Yes that’s very true, much like your russian strength program as well.
I don’t know what it is, I keep gravitating back to layers. It’s so beautifully programmed and WORKS in practice. Every workout you get gains, or at least feel amazing because the top ramp determines your loading (sometimes waveload if I feel first ramp wasn’t reflective of performance)
Should really patent it or something.
Had a few questions, hope ok to revisit layers here or move to different thread?
- What sort of pre layer activation work do you prefer? Jumps, mini NC workout, maybe explosive strength work practice on non-layer compound movement? Dynamic stretches?
- What sort of post layer asiistance work is appropiate/beneficial? 50 ring pullups/rows and dips? Loaded carries? 5x5 on compound lift or 3x8 DB accesory?
- I’ve noticed in practice, my cluster weights are close to a 5x5 (or 3x5). i know you like the 5x5 double progression model so wonder which do you prefer (slightly more weight, but paused 10 sec breaks vs less weight but continuous piston like tension)

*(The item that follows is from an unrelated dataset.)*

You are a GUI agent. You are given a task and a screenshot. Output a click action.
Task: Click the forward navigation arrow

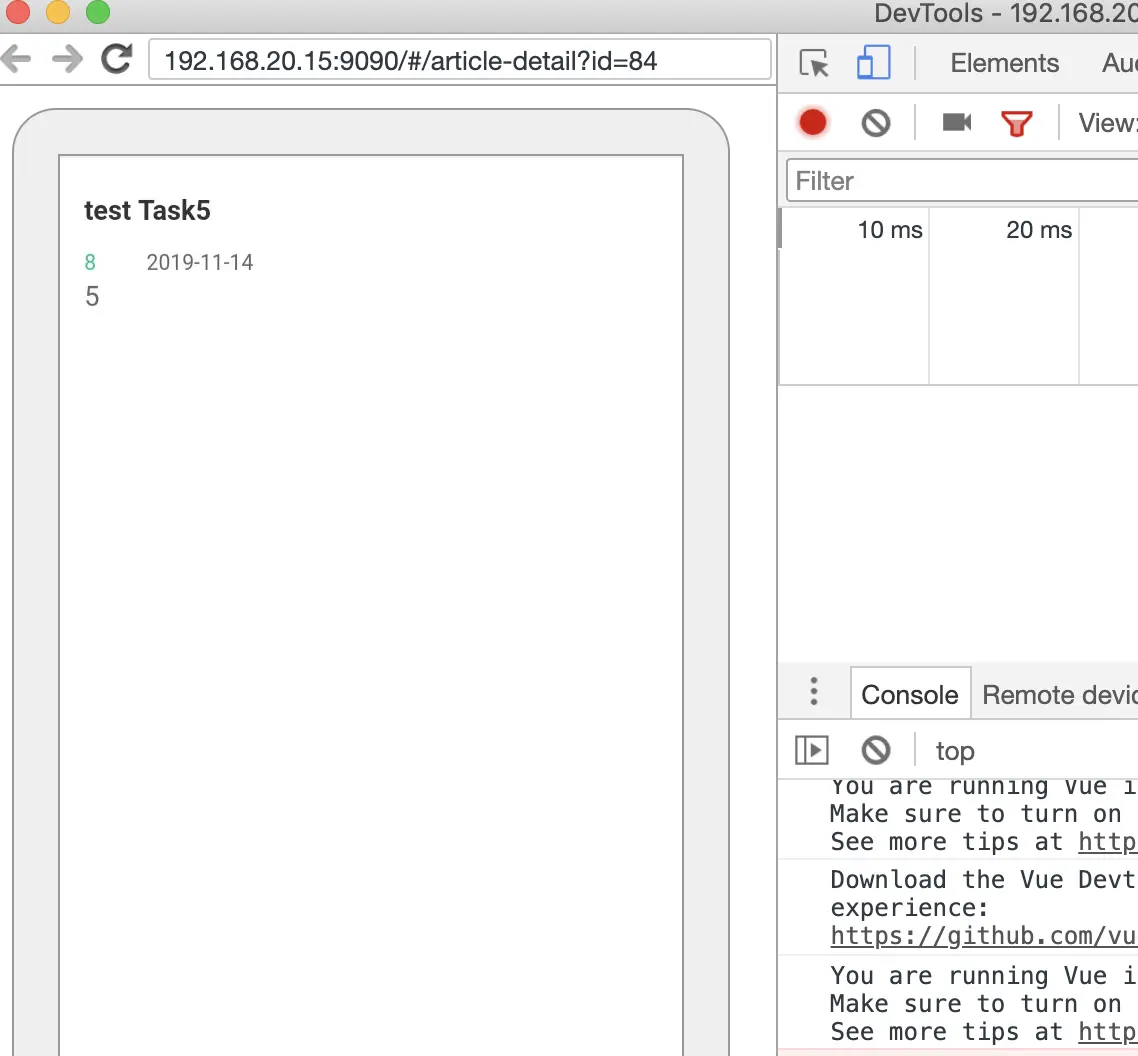(67, 60)
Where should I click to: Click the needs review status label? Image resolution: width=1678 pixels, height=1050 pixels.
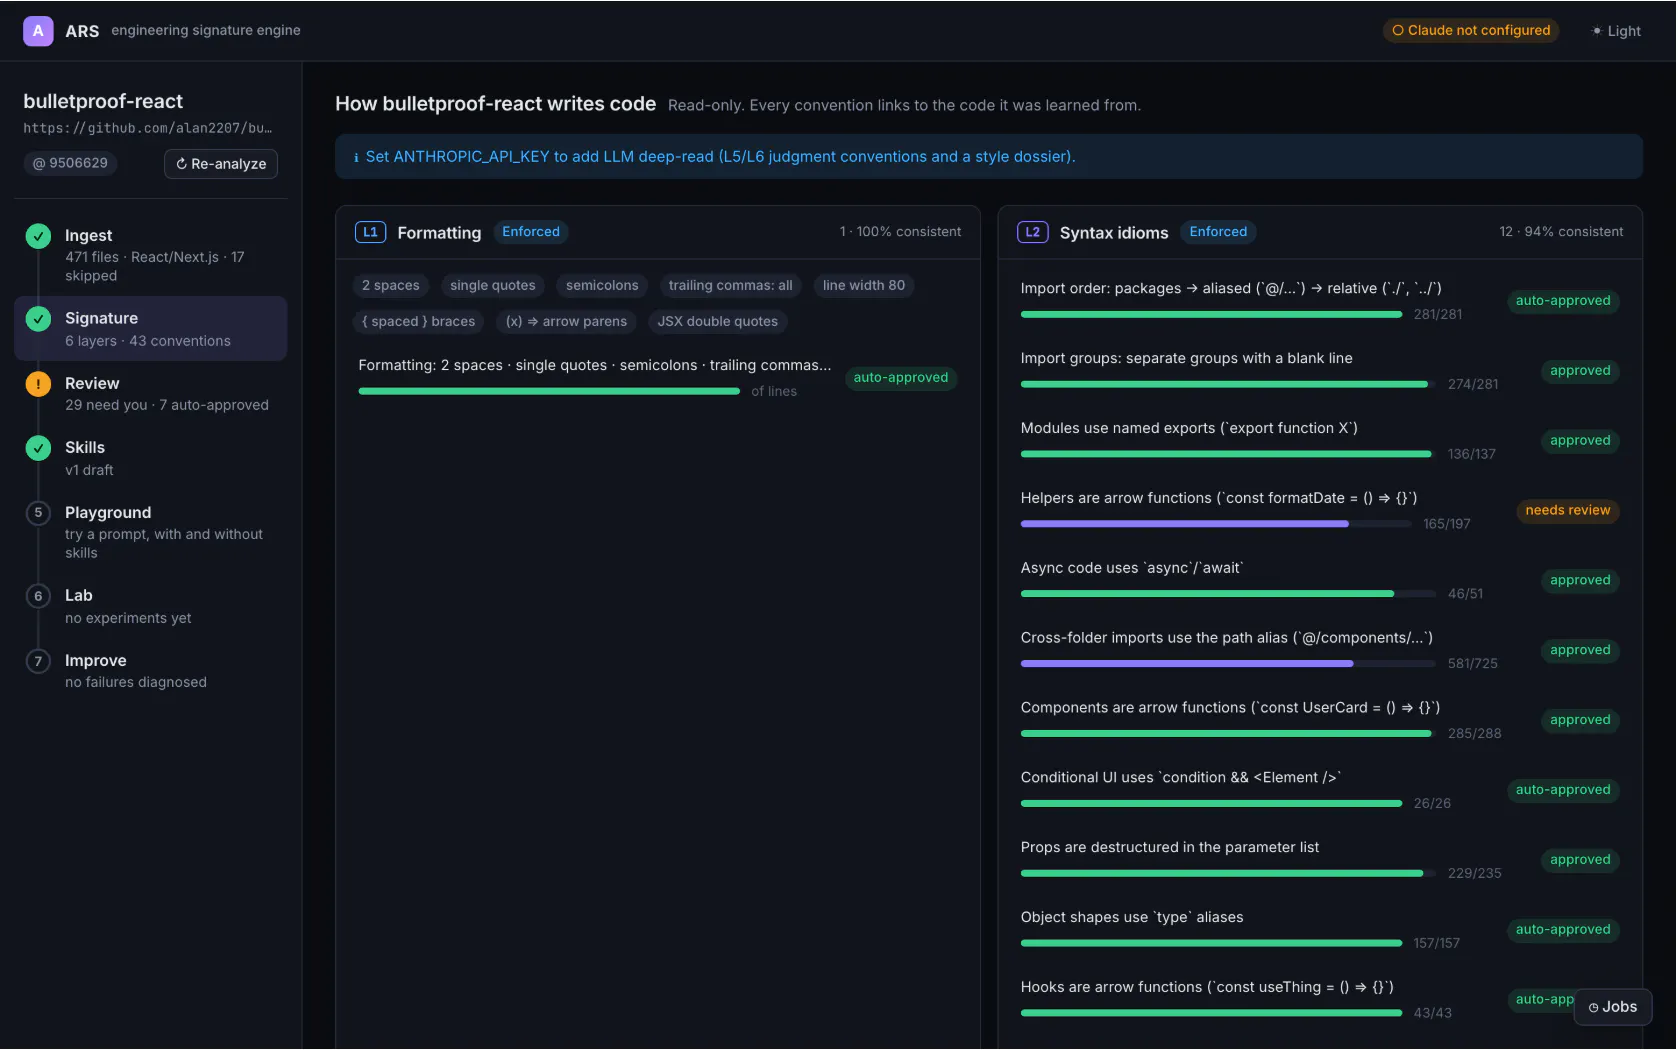(1567, 511)
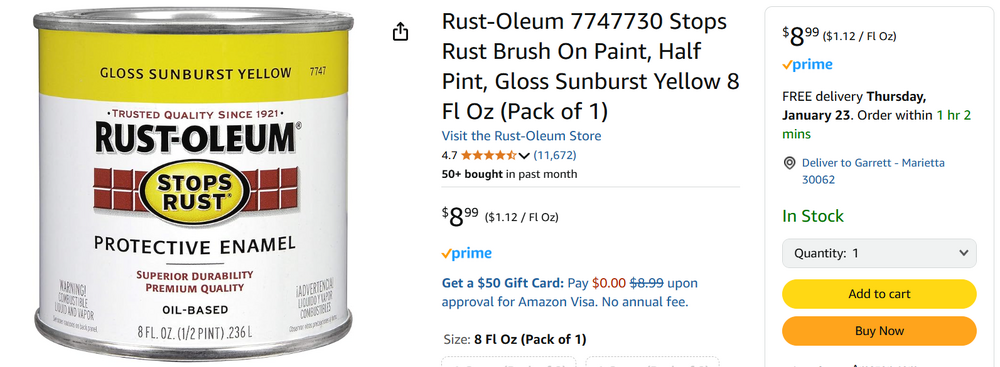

- you seem to favor the strength layers over the hypertrophy layers (hdl work to be used sparingly)? or the latest layer article using submaximal eccentrics and basically max pump layers?
- Exercise selection wise have you or client athletes used loaded bodyweight layers to much success (weighted dips, chins, pushups, even handstand pushups on boxes with weight vest)
- The original template had 5-6 consecutive days (depending on lat work) but with your view on rest, this cycle will be spread over more days right?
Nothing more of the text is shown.